-------- Text section

Obama's Democrats presented their plan for $2.7 trillion in deficit reduction over the next decade but with a debt limit hike that would carry through the November 2012 elections, when Obama and many lawmakers are up for re-election.

Republicans control the House and Democrats control the Senate.

Republican House Speaker John Boehner dismissed the Democratic plan as ``full of gimmicks.'' Senate Democratic Leader Harry Reid insisted ``extremists'' within the Republican Party must not be allowed to dictate the outcome of the debt impasse.

Neither plan may be enough to avert a downgrade by ratings agency S&P, which has indicated it wants to see a $4 trillion deficit reduction plan over 10 years. Critics said both sides appeared more interested in scoring political points than forging compromise.

With markets increasingly focused more on the risk of a damaging cut in U.S. Treasury bonds than on the prospects for an unprecedented federal default, the stage was set for growing investor alarm if the stalemate goes down to the wire.

``PLAYING WITH FIRE''

``They are playing with fire and they could well be burned. No compromise would put us in unknown and dangerous territory at a very delicate moment for the world economy,'' said Carlos Vegh, economics professor at the University of Maryland.

Joining a growing chorus of global concern, the International Monetary Fund urged swift U.S. action on its debt to avert broad negative fallout. [ID:nLDE76O176]

Singapore sovereign wealth fund GIC said it saw a long-term U.S. debt problem and Ng Kok Song, GIC's group chief investment officer, said it was not simply a question of whether Congress was able to lift the borrowing ceiling in time, the Straits Times newspaper reported.

A lower credit rating could raise borrowing costs not only for the U.S. government but also for other countries, companies and consumers because U.S. Treasuries are the benchmark by which many loans are measured.

Obama and congressional leaders have tried to reassure global markets that the country will be able to service its debt and meet other obligations after Aug. 2, when the United States will run out of money to pay all of its bills.

Should the impasse in Congress prove unbreakable for raising the debt ceiling, some legal scholars say Obama still has a constitutional escape hatch at his disposal, although he has expressed reluctance to resort to it.

He could bypass lawmakers and invoke a little-known clause of the 14th Amendment of the U.S. Constitution, which states that the United States' public debt ``shall not be questioned.''

Boehner's plan would raise the debt limit in stages, forcing Congress to confront the politically painful issue again before the November 2012 election.

----------------
-------- Data shown

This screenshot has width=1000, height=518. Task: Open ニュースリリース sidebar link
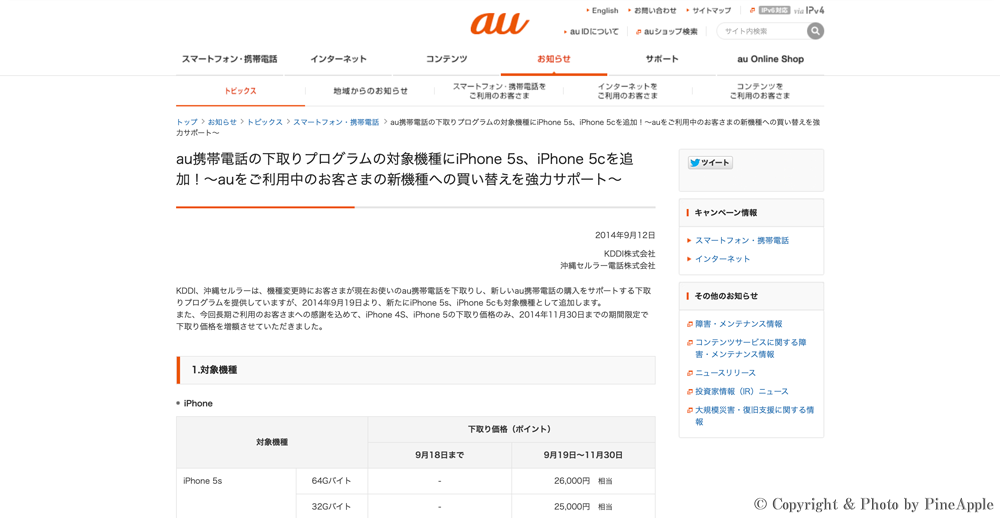pos(725,373)
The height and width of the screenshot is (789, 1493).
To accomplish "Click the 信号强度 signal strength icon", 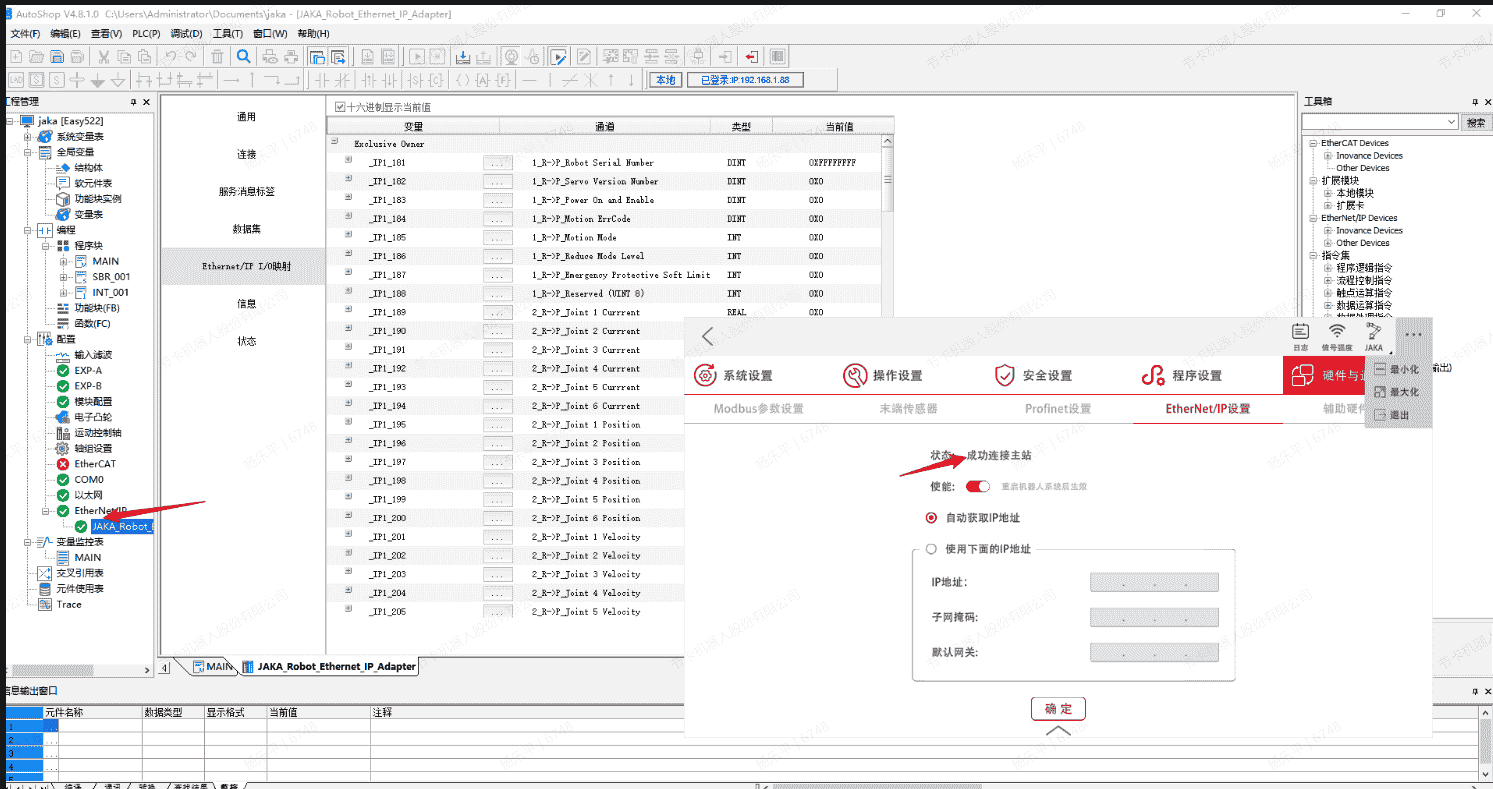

----------------

▶ [Instructions for the task] Pick up the article about the U.S. debt ceiling fight right after its last sentence and keep it going. The lines have nothing to do with the article about the debt ceiling fight.

▶ [Response]
It proposes $1.2 trillion in spending over 10 years while providing a short-term, $1 trillion increase in the government's borrowing limit. It includes no tax hikes.

``It would be irresponsible for the president to veto this legislation,'' Boehner told reporters.

DOUBTS OVER VOTE SUPPORT FOR PLANS

But Boehner has had trouble roping in Tea Party-aligned Republicans who have been leery of any compromise after the fiscally conservative movement helped the party win control of the House in last November's elections.

``I vote no,'' said Republican Representative Todd Akin after being briefed on the Boehner plan. Another Republican representative, Jim Jordan, who leads a bloc of 178 House conservatives, said he would not support Boehner's plan.

Reid laid out a $2.7 trillion spending-cut plan that includes savings from domestic and defense programs and would provide borrowing authority to meet needs through 2012. It would include $1.2 trillion in savings that Democrats say Republicans already had agreed to.

The White House quickly endorsed Reid's approach and told the Republicans the ``the ball is in their court.''

In the Senate, Reid needs at least 7 Republican votes to advance his bill, and some liberal Democrats may decide that it gives too much away.

Reid's plan amounts to a substantial concession, as it includes no tax increases and calls for cuts to discretionary spending that Democrats had initially resisted. But it shields cherished programs like the Medicare health insurance program for the elderly and disabled and the Medicaid health insurance program for the poor.